C’est peu dire que cette évolution doit être suivie avec attention.

(Rappel des sources : Humanité mardi 8 janv. 2019, « Les Prud’hommes entrent en rébellion » ; Aujourd’hui en France vendredi 11 jan. 2019, « Le plafonnement des indemnités prud’homales menacé ? » ; Les Echos 17 janv. 2019 « Barème d’indemnisation : le contre-exemple italien » ; Syndicat des avocats de France argumentaire 6 fév. 2018 A LIRE ICI)

II – Dépakine, Sanofi : le méprisant refus d’indemnisation des victimes :

Fuyant ses responsabilités, SANOFI a annoncé qu’il refusait de contribuer à l’indemnisation des victimes de son produit antiépileptique la DEPAKINE.

Dans un communiqué, le géant pharmaceutique français fait savoir « SANOFI ne peut donner suite aux premiers avis d’indemnisation envoyés par l’Office National d’Indemnisation des Accidents Médicaux (ONIAM) ».

SANOFI estime que ces avis font peser « principalement sur le laboratoire la charge de l’indemnisation, sans prendre en compte les preuves établissant que SANOFI a informé les autorités en toute transparence sur les risques de la DEPAKINE ».

On rappellera qu’en plus des demandes de l’ONIAM, SANOFI a dû faire face à plusieurs demandes d’indemnisation devant les juridictions civiles, initiées par les familles des victimes.

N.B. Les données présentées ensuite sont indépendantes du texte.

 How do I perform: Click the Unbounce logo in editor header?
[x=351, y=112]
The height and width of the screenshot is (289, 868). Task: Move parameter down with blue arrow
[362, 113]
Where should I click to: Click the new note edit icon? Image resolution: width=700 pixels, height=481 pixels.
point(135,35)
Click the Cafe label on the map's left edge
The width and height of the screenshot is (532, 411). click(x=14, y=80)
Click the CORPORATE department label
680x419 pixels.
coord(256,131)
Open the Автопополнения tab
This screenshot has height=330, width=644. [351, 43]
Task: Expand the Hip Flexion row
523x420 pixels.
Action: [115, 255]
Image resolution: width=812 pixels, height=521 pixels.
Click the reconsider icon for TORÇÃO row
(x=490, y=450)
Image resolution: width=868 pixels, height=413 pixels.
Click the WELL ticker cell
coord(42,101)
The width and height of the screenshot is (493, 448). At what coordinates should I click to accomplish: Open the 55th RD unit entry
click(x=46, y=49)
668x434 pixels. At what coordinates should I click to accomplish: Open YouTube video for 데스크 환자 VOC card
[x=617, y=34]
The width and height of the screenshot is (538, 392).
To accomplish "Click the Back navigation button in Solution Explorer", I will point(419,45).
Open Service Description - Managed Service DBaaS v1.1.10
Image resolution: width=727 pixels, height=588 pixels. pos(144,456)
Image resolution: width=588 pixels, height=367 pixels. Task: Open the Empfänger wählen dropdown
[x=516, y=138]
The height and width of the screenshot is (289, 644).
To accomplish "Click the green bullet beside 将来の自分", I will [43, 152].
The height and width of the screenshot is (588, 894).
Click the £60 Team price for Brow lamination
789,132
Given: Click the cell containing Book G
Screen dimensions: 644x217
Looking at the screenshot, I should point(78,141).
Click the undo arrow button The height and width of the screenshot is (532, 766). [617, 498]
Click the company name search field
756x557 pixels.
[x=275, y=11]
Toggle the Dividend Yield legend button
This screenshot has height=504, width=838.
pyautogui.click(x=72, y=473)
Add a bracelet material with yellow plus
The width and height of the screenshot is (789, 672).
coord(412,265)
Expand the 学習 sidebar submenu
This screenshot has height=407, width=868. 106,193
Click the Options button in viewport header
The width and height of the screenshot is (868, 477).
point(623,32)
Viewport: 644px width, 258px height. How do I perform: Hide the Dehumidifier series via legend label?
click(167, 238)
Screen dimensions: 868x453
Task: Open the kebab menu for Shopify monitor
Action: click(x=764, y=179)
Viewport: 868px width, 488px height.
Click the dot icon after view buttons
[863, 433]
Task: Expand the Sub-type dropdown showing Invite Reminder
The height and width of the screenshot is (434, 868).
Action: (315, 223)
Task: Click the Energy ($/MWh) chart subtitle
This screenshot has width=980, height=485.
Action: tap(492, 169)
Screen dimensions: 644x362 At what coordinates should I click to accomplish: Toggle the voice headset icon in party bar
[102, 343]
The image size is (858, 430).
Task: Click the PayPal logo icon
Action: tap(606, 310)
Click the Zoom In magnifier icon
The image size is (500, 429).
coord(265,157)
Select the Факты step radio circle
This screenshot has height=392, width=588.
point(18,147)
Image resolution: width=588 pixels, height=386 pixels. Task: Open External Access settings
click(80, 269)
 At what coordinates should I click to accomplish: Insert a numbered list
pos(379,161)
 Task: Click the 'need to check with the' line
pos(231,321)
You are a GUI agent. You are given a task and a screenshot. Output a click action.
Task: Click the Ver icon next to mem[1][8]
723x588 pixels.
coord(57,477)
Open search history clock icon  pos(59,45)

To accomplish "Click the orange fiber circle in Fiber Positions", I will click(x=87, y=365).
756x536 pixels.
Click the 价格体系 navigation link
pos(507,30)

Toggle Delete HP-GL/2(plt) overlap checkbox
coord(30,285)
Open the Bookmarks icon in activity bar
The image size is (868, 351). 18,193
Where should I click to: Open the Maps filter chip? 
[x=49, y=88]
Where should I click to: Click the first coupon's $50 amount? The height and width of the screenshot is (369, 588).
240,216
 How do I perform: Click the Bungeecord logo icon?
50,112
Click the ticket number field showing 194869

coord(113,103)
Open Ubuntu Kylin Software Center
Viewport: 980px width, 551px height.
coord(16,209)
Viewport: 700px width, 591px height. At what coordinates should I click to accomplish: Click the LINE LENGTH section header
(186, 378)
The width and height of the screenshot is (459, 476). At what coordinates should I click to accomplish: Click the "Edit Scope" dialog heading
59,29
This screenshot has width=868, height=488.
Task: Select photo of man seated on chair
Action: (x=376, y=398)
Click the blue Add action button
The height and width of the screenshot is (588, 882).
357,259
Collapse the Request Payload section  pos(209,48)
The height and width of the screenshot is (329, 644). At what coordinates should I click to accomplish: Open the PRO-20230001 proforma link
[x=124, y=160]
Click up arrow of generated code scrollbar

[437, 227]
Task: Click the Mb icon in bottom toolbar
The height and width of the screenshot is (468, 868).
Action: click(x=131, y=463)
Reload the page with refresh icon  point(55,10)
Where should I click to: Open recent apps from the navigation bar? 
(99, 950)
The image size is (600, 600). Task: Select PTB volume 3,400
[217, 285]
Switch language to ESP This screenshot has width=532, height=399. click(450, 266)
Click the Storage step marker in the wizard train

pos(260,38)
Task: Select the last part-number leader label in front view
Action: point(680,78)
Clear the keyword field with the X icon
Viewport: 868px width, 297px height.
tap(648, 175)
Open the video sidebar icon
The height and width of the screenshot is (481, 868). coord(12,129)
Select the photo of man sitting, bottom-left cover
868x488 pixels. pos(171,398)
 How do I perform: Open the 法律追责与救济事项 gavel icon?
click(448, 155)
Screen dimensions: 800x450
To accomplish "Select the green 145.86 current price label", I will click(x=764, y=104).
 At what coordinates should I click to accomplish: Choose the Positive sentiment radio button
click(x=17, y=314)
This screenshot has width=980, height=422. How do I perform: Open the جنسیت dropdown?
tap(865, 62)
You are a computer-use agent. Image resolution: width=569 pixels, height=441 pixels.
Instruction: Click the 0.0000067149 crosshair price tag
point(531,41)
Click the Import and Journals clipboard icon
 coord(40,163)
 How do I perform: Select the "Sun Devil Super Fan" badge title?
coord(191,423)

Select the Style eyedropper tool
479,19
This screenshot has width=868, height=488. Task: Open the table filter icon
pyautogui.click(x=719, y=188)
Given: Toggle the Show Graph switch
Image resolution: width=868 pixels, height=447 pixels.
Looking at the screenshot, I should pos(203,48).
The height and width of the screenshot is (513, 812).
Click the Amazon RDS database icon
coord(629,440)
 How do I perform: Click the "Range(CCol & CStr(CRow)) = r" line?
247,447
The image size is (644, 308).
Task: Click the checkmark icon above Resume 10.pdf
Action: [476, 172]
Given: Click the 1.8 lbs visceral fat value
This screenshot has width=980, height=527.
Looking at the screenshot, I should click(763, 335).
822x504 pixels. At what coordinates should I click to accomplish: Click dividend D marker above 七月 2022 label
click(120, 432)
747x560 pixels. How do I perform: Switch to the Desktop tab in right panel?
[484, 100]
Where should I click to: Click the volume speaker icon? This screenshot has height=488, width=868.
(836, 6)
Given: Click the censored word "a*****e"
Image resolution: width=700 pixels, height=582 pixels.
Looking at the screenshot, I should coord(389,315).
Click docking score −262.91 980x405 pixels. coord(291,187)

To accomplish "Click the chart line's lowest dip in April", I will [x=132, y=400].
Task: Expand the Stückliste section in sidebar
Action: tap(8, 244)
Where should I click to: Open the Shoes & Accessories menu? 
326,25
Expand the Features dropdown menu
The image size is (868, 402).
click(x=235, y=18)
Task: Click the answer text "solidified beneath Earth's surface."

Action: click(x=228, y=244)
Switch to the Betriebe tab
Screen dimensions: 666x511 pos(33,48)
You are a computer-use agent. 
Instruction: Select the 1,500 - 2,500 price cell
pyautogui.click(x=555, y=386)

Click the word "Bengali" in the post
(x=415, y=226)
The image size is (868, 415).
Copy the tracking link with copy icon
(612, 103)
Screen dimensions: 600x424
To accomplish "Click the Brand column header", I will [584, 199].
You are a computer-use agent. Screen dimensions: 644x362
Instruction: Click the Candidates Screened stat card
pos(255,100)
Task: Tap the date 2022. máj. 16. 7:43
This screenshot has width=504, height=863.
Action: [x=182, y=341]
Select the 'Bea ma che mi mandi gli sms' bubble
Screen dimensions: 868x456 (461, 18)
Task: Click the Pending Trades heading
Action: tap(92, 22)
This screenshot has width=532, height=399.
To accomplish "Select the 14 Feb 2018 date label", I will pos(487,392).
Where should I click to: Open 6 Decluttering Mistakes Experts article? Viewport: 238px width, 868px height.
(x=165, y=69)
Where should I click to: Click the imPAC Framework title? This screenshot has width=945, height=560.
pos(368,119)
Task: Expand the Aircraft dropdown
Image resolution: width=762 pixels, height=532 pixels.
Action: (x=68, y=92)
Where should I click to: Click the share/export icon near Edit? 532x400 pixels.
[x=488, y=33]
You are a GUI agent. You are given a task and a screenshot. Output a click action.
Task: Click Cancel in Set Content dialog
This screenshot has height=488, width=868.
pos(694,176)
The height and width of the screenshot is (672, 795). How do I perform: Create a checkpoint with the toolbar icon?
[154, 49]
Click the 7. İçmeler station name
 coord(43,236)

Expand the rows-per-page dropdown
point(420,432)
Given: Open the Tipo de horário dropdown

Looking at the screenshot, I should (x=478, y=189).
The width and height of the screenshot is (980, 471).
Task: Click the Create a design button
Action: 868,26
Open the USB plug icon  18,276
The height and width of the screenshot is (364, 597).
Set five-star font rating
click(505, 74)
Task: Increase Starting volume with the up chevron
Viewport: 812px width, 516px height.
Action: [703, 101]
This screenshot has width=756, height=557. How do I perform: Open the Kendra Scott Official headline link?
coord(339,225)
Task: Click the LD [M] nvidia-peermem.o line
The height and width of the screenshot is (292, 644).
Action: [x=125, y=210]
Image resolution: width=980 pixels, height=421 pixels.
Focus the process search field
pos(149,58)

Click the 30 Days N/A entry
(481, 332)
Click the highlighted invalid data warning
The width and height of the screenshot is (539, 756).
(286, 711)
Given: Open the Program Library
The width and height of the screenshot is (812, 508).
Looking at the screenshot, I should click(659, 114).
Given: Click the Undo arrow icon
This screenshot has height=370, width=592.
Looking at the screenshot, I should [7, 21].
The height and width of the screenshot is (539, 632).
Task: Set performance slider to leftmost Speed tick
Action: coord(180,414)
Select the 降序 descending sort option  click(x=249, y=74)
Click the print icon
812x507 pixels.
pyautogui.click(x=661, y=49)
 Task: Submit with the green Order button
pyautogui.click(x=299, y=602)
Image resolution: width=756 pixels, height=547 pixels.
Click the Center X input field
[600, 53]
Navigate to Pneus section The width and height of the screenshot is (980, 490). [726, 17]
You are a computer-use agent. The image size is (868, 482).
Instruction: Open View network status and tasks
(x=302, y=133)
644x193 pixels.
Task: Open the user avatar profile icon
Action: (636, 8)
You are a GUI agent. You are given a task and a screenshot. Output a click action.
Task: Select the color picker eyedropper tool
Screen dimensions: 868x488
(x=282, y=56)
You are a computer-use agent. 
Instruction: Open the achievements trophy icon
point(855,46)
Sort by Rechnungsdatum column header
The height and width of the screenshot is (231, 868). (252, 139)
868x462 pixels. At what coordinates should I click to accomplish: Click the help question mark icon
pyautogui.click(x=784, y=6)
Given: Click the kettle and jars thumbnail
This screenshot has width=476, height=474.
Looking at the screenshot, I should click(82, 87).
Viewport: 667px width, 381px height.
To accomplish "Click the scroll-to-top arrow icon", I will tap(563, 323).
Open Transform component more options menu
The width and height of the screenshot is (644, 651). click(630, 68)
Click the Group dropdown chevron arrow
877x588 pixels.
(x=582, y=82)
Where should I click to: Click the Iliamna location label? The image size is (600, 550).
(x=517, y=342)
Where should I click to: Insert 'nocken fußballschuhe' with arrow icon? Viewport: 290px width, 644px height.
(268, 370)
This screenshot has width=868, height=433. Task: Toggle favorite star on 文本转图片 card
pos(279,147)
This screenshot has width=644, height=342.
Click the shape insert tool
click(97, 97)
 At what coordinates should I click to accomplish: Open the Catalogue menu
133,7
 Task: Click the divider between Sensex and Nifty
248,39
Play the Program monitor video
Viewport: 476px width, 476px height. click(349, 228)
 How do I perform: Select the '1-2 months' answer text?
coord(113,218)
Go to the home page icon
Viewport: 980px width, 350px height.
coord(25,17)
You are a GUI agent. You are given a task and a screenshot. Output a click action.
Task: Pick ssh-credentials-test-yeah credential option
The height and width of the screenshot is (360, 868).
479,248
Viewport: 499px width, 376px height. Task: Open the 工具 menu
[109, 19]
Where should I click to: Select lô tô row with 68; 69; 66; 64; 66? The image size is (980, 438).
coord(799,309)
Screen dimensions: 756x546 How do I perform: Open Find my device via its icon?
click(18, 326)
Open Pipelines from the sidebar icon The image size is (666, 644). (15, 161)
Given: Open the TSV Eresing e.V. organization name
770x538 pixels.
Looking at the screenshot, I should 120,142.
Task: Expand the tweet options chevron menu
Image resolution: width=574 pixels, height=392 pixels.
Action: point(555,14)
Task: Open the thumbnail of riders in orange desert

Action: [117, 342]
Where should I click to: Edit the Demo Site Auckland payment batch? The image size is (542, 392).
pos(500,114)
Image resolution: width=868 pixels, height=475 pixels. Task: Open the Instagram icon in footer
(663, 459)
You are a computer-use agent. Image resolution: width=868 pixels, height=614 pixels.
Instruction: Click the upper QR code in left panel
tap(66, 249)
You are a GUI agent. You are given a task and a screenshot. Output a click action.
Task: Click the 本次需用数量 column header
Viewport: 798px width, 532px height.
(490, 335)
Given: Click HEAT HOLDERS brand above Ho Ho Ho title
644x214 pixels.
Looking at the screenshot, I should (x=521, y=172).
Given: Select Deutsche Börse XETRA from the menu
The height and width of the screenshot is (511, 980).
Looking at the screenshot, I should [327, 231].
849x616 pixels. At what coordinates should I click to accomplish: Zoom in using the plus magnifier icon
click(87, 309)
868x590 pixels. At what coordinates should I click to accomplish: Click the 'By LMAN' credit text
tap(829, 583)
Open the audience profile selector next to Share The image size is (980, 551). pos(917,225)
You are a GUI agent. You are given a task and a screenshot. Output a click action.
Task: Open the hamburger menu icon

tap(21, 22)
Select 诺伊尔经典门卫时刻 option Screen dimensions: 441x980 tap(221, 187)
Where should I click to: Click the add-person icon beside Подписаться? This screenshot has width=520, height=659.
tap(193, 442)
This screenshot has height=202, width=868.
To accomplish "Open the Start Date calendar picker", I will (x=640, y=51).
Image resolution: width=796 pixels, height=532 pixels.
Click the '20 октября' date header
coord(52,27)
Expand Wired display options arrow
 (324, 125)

Le 20 novembre 2017 la Cour d’Appel d’Orléans a confirmé un jugement rendu par le Tribunal de Grande Instance de Tours condamnant SANOFI à indemniser la famille d’une jeune fille dont le handicap a été causé par la DEPAKINE.

Cette décision a fait l’objet d’un pourvoi en cassation.

La prise de position de SANOFI a suscité la colère des victimes ; Marine MARTIN, Présidente de l’APESAC, association des victimes de la DEPAKINE (www.apesac.org) a fait savoir que les victimes « ne baisseront pas les bras et ne lâcheront rien ».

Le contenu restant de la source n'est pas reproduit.